Remi Storm

My phone bings a notification.Jonah, my gallery director, peers at my skin, mere inches from my face to strategize what my makeup look is going to be tonight. Without turning my head, I carefully swipe the screen. An exclusive invitation to a new art festival somewhere in the mountains pops up. “Hey, have you heard of Avalon Vale?”

Jonah sniffs at the screen I display for him. He raises an eyebrow. The one gesture alone shows he’s impressed with whatever he’s reading.

Jonah turns his attention back to arranging his beauty kit on the table next to us, prepping his tools one by one. “Baby girl, the entire world except you have heard of Avalon Vale. It’s not every day that a new monster-controlled city appears out of the mist. You work too hard. That’s a fact.”

He gingerly pinches a warm towel from a bowl and places it gently on my face. “I didn’t realize they were allowing human entry, yet.”

“Not now, but soon. In a couple of weeks, actually.” I favorite the email with a star to read it later. It will be something to look forward to after tonight’s event. Just thinking about it makes my stomach churn.

Jonah takes the hot towel away and pats my face dry. “Well, when you get the deets, you’re taking me. I’m pretty sure it’s in my contract, so it’s non-negotiable.”

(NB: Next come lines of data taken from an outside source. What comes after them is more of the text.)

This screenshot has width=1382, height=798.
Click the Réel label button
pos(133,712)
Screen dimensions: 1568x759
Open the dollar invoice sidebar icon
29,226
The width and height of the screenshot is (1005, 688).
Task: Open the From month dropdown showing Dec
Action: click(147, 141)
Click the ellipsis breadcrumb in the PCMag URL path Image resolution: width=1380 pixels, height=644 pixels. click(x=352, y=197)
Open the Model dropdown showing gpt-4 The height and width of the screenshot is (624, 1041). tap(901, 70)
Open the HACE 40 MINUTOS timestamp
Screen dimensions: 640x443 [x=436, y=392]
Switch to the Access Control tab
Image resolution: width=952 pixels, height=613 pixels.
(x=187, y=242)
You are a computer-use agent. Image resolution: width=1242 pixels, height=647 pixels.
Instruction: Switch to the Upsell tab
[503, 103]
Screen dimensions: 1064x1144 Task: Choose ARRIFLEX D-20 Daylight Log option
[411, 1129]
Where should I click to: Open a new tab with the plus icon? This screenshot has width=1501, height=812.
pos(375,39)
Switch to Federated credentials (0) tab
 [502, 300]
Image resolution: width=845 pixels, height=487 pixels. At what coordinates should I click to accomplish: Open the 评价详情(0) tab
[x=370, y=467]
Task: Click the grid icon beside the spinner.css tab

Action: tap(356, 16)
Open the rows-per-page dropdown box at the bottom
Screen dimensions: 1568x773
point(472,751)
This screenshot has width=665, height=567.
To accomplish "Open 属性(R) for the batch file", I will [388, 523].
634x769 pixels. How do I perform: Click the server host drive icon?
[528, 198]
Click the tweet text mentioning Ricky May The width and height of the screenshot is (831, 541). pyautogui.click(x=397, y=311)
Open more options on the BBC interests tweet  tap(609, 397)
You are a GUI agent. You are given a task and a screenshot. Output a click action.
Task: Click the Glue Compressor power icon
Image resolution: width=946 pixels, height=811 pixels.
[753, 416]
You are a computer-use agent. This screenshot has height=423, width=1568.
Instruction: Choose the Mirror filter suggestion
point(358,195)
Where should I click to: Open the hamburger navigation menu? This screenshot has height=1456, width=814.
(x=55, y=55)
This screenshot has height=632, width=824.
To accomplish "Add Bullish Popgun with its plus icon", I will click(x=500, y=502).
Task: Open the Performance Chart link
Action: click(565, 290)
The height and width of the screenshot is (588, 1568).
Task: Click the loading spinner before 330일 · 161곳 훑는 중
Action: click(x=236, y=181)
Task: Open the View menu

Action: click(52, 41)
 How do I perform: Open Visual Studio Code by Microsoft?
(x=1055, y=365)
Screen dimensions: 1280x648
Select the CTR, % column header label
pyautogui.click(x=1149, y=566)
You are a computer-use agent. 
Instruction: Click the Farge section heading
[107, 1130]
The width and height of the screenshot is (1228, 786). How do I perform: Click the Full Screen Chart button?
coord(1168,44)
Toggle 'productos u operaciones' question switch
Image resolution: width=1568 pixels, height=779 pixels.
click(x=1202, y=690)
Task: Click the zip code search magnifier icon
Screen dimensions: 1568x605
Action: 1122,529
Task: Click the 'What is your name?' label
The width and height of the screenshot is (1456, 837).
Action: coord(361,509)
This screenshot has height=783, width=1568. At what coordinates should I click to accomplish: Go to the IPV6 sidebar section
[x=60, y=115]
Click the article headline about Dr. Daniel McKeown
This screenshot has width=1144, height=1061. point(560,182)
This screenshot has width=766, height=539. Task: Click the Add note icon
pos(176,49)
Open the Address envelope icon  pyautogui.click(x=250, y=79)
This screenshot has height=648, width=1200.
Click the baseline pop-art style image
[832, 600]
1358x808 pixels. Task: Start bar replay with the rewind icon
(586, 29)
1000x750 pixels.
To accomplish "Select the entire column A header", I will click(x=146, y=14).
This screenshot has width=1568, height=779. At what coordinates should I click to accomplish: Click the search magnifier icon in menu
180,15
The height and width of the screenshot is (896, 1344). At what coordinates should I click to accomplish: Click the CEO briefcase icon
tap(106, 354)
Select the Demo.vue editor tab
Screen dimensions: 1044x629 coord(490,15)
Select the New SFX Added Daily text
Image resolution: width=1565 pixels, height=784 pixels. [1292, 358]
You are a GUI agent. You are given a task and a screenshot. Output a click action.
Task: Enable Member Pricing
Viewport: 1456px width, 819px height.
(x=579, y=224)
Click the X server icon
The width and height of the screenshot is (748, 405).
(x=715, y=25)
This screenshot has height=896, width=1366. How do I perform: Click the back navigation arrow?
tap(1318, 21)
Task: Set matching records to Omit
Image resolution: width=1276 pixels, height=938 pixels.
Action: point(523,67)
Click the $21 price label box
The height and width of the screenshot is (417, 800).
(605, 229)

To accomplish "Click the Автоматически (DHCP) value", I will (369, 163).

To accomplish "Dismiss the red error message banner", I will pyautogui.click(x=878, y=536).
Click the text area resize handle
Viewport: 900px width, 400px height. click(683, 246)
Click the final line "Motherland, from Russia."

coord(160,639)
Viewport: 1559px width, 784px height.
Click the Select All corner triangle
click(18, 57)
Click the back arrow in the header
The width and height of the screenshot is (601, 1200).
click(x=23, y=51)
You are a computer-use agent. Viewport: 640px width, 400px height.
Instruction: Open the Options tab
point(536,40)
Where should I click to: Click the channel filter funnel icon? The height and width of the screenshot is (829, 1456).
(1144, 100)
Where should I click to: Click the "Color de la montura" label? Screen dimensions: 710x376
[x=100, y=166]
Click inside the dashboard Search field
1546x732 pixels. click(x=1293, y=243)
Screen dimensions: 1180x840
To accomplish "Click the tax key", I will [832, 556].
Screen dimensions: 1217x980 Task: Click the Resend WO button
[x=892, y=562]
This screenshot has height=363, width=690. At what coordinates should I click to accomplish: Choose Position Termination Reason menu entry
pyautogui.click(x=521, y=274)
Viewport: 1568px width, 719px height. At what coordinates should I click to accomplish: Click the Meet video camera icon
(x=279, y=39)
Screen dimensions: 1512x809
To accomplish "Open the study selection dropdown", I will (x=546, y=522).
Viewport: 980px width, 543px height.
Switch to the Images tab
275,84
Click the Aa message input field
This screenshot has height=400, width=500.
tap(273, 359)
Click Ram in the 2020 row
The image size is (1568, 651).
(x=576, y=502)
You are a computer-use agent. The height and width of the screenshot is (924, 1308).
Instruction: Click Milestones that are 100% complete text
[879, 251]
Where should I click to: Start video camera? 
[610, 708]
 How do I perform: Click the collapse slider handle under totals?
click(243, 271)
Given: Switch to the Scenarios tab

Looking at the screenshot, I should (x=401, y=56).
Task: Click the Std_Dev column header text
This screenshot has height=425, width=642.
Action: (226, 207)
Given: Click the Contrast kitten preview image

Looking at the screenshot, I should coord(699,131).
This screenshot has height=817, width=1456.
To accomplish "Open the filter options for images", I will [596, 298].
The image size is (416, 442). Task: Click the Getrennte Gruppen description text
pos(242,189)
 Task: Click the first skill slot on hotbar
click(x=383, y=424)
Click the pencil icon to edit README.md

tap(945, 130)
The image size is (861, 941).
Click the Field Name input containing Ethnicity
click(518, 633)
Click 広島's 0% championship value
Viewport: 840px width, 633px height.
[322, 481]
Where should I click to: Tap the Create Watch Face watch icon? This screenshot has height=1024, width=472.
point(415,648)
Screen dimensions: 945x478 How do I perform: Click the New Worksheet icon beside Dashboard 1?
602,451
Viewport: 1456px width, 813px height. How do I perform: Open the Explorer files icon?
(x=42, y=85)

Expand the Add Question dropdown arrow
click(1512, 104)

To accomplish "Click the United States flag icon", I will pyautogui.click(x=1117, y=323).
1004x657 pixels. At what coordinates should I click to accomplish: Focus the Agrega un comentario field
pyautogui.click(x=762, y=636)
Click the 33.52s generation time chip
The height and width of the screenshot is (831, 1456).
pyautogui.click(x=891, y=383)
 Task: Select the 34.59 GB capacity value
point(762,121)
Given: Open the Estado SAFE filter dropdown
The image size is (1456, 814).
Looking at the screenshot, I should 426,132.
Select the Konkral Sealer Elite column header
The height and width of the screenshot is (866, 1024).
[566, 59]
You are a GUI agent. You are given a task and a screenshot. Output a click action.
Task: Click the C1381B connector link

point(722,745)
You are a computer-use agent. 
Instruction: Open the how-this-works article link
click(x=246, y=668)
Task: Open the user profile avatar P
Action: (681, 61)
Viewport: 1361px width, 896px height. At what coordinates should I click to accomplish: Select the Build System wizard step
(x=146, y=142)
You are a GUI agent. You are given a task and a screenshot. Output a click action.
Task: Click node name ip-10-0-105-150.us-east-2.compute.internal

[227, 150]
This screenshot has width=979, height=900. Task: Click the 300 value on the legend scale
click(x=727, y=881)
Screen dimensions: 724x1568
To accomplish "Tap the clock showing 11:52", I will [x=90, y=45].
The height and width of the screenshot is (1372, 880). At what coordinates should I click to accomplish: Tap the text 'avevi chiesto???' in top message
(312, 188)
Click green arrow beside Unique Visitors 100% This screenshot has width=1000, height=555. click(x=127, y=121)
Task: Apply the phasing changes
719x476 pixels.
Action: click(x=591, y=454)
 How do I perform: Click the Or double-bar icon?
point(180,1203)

I giggle as I put my phone away.

Jonah tsks. “Hold still, Remi! We’re not trying to look like an electrified cat!”

“A what?” While I try to decipher Jonah’s latest idiom, he plucks an unruly hair from my eyebrow.

I yelp. “Dammit, that smarts!”

“Well, if you don’t hold still, I’m about to make you a genius.”

Before I can defend myself, Jonah tweezes another three eyebrow hairs in rapid succession. The sadist blows the end of his tweezers as one would the barrel of a gun. “There, you big baby. All done. Now, I can finally work.” Jonah holds my cold can of fizzy water against the inflamed brow.

He’s lucky he’s the best damn director slash personal assistant slash life coach ever. “First of all, I just asked you to help with my makeup, not mow down my face. And second of all,” I say, speaking up over his tsking, which is always a prelude to more sassiness, “what if I was trying to grow out my brows?”

The incorrigible man merely tosses his long sheet of waist-length black hair over his shoulder. “My dear, you have two caterpillars inching their way across your forehead. I merely made them more symmetrical. Hold that pose.” Jonah mists my face with what he refers to as angel tears, then slathers my face with something called a Flash Facial.

I fight for breath. “I wasn’t posing. I was glaring,” I clarify.

“Whatever you’re doing, keep doing it.” Jonah’s voice goes from snappy to dreamy, which means he’s already getting lost in his own world as he works on my face. When my skin resembles a glazed donut, Jonah moves on to his small metal palette that he balances on his hand. He squirts a variety of foundations onto it in the medium to tan spectrum, and swatches my face until he finds a blend of colors he approves of.

In exactly fifty-nine minutes, I’m supposed to make an appearance at the Neue Grove, the upstart gallery that everyone in the community can’t wait to see. At least, that’s what Jonah wants me to do. I would rather spend the night curled up on my couch eating pizza and streaming the latest action thriller.

“Remind me why I’m going to this again?”

This time, Jonah does a full pause, all six feet of him staring me down with a hand on his hip. “You are going to this because you are better than Liesl and Addison, and you are showing them that their little gallery’s got nothing on you, thankyouverymuch. Now look up.” Jonah smears eyeliner under my lower lash line.

“But they do have something on me. My entire marketing list, not to mention my contacts, my artists, all the vendors I’ve contracted this past year?—”

“Nuh-uh. We’re not doing that,” Jonah says, cutting me off.

“Doing what? Speaking the truth?”

In the last month, the gallery has been bleeding cash. All part of the plan, of course. It takes money to make money.

What I didn’t plan on was Liesl Grove and Addison Hawke, my sales associate and marketing assistant, opening their own gallery a few blocks away. And now they have my book of business that I’ve been cultivating for over a year now, and here they are popping up out of nowhere, capitalizing on my name in order to get business for themselves.

If it weren’t happening to me, I’d be impressed by their audacity.

Jonah boops my nose with a fluffy blush brush. “How many times have I told you to stop selling yourself short? Your clients love you, not to mention the artists. I mean, for the love of the goddess, who in the hell would take a chance on that?” He gestures to the wall.

ThethatJonah refers to is an abstract piece that called to me from the first time I laid eyes on it. There is something to the movement of the brushstrokes and colors that makes me think of the chaotic energy of young love.

“Just because certain people can’t see the potential doesn’t mean it’s ugly or bad.” I state matter-of-factly. “And I’ll have you know that I actually just sold this piece to the Lyonne estate. They were the ones on the phone when you came in.”

He fluffs my hair, clucking around me like a proud mother hen. “See, this is exactly why your clients and artists love you.”